Background: Hemorrhagic shock is the leading cause of potentially preventable death after traumatic injury. Hemorrhage and subsequent resuscitation may result in a dysfunctional systemic inflammatory response and multisystem organ failure, leading to delayed mortality. Clinical evidence supports improved survival and reduced morbidity when fresh blood products are used as resuscitation strategies. We hypothesized that the transfusion of fresh whole blood (FWB) attenuates systemic inflammation and reduces organ injury when compared with conventional crystalloid resuscitation after hemorrhagic shock.

Methods: Male mice underwent femoral artery cannulation and hemorrhage to a systolic blood pressure of 25 mm Hg +/- 5 mm Hg. After 60 minutes, the mice were resuscitated with either FWB or lactated Ringer's solution (LR). Mice were decannulated and killed at intervals for tissue histology, serum cytokine analysis, and vascular permeability studies. Separate groups of mice were followed for survival studies.

Results: When compared with FWB, mice resuscitated with LR required increased resuscitation fluid volume to reach goal systolic blood pressure. When compared with sham or FWB-resuscitated mice, LR resuscitation resulted in increased serum cytokine levels of macrophage inflammatory protein-1alpha, interleukin-6, interleukin-10, macrophage-derived chemokine, KC, and granulocyte macrophage colony stimulating factor as well as increased lung injury and pulmonary capillary permeability. No survival differences were seen between animals resuscitated with LR or FWB.
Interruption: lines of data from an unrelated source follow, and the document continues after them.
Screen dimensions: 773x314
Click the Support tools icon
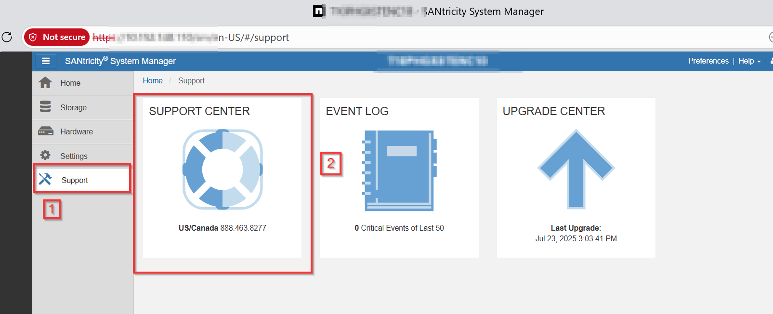45,179
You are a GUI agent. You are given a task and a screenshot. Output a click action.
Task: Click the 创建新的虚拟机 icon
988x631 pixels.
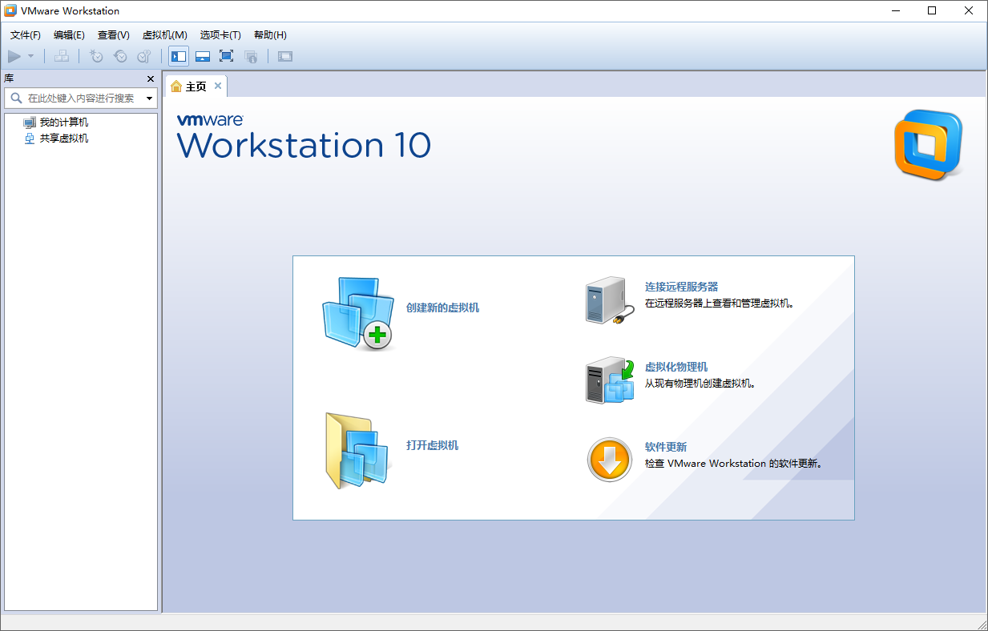[358, 312]

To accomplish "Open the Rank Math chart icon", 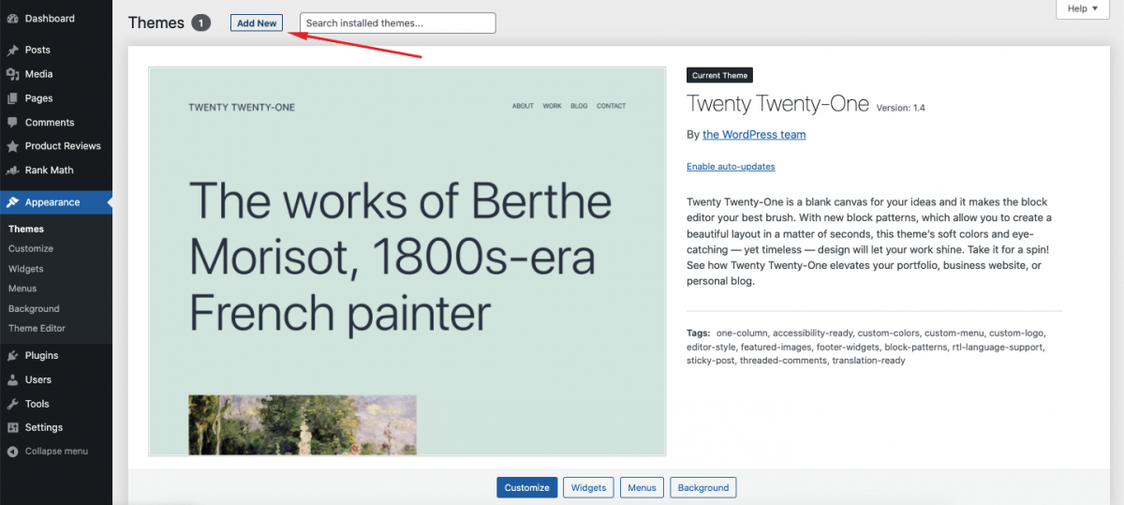I will (12, 171).
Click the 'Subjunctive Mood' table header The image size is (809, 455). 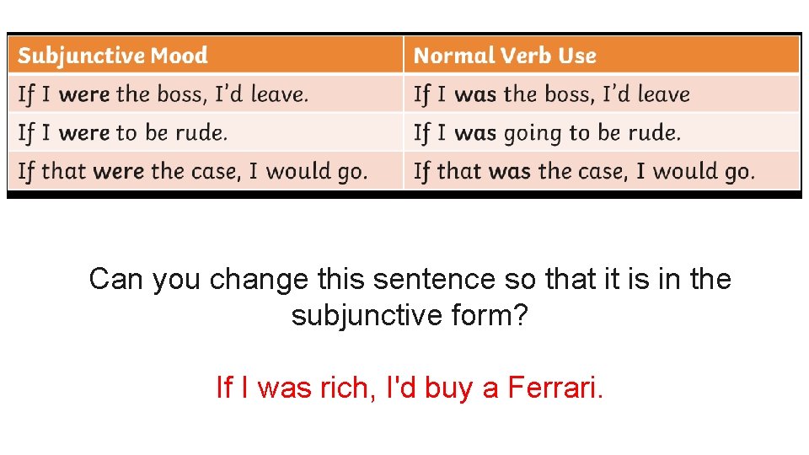[206, 55]
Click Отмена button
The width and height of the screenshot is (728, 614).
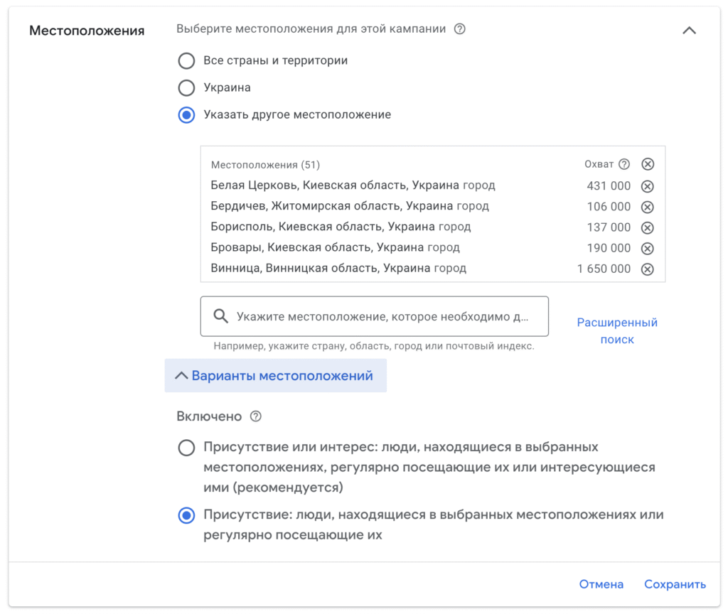point(601,584)
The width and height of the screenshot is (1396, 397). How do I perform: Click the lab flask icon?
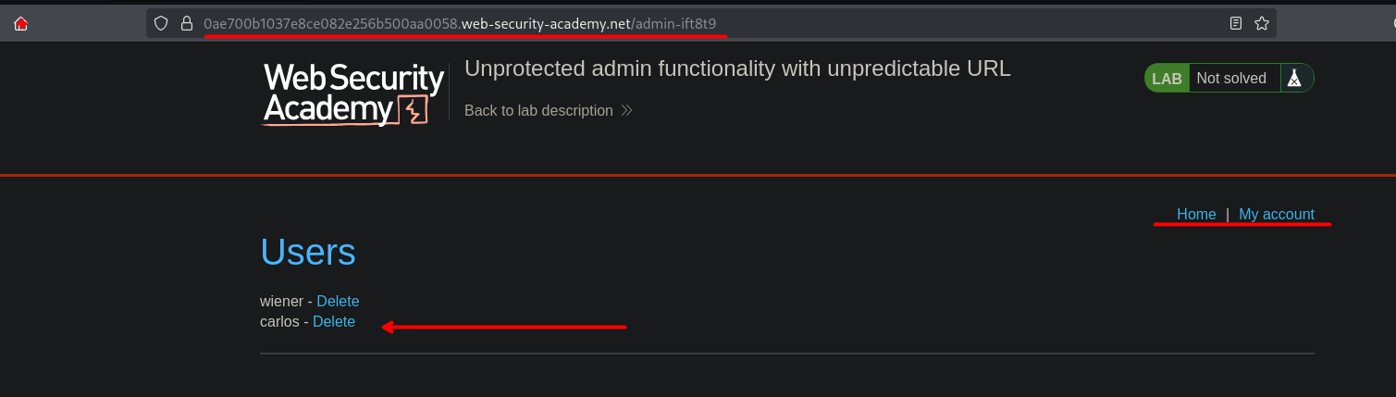click(1294, 79)
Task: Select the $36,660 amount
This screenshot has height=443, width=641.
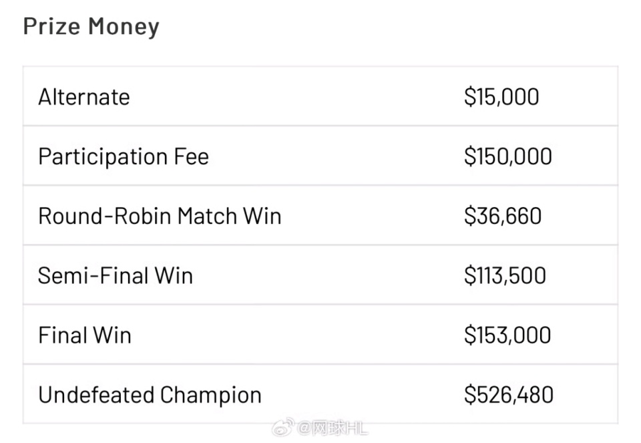Action: point(503,216)
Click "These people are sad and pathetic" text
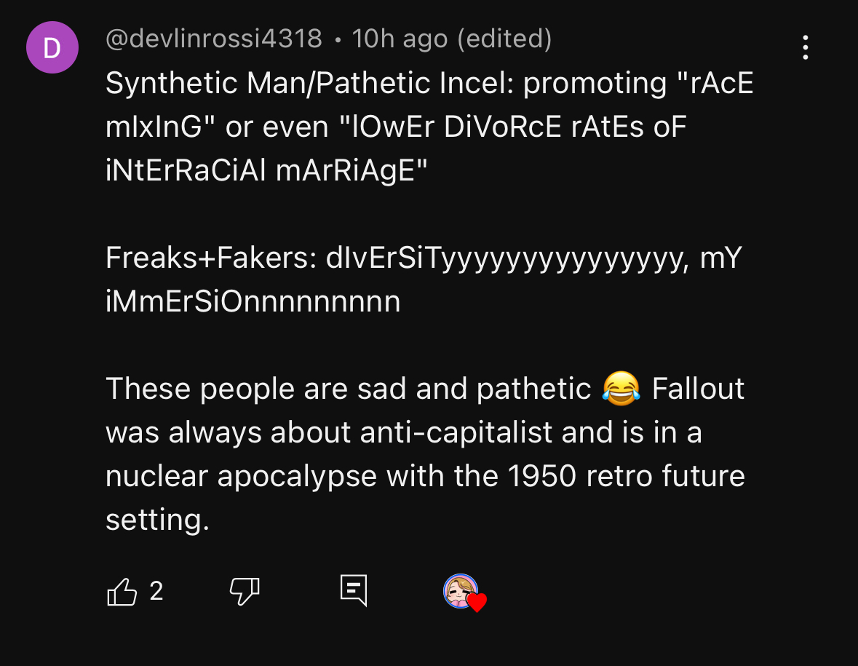 pyautogui.click(x=349, y=389)
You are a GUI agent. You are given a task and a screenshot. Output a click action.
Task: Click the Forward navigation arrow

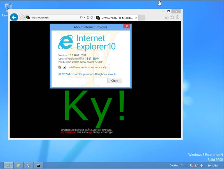tap(22, 17)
Conclusions: Resuscitation with LR results in increased systemic inflammation, vascular permeability, and lung injury after hemorrhagic shock. Resuscitation with FWB attenuates the inflammation and lung injury seen with crystalloid resuscitation. These findings suggest that resuscitation strategies using fresh blood products potentially reduce systemic inflammation and organ injury after hemorrhagic shock.

Figure 1

SBP of mice undergoing hemorrhagic shock and resuscitation with FWB or lactated Ringer’s solution (LR) versus sham animals or mice hemorrhaged but not resuscitated (unresuscitated). *p < 0.001 versus other groups, n = 20 mice for each group. **p < 0.001 versus other groups, n = 20.

Figure 2

Shed blood volume and resuscitation fluid volume for mice resuscitated with FWB and LR. *p < 0.001 versus FWB, n = 40 for each group.

Figure 3

Cytokine levels of MIP-1α, IL-6, IL-10, MDC, KC, and GMCSF in the serum of sham animals, animals resuscitated with FWB, and animals resuscitated with LR killed at 30 minutes after resuscitation. *p < 0.05 versus other groups, n = 5 for each group.

Figure 4

Concentration of Evans Blue in left lung samples of mice after sham procedure or hemorrhage followed by FWB or LR resuscitation. *p < 0.05 versus FWB, n = 9 for each group.

Figure 5

Representative photomicrographs from lung tissue stained with hematoxylin and eosin and examined with light microscopy. Photomicrograph (A), (B), and (C) represent lung tissue from sham, FWB, and LR mice, respectively. Mice resuscitated with LR exhibited increased alveolar wall thickening and recruitment of inflammatory cells compared with mice resuscitated with FWB or sham animals.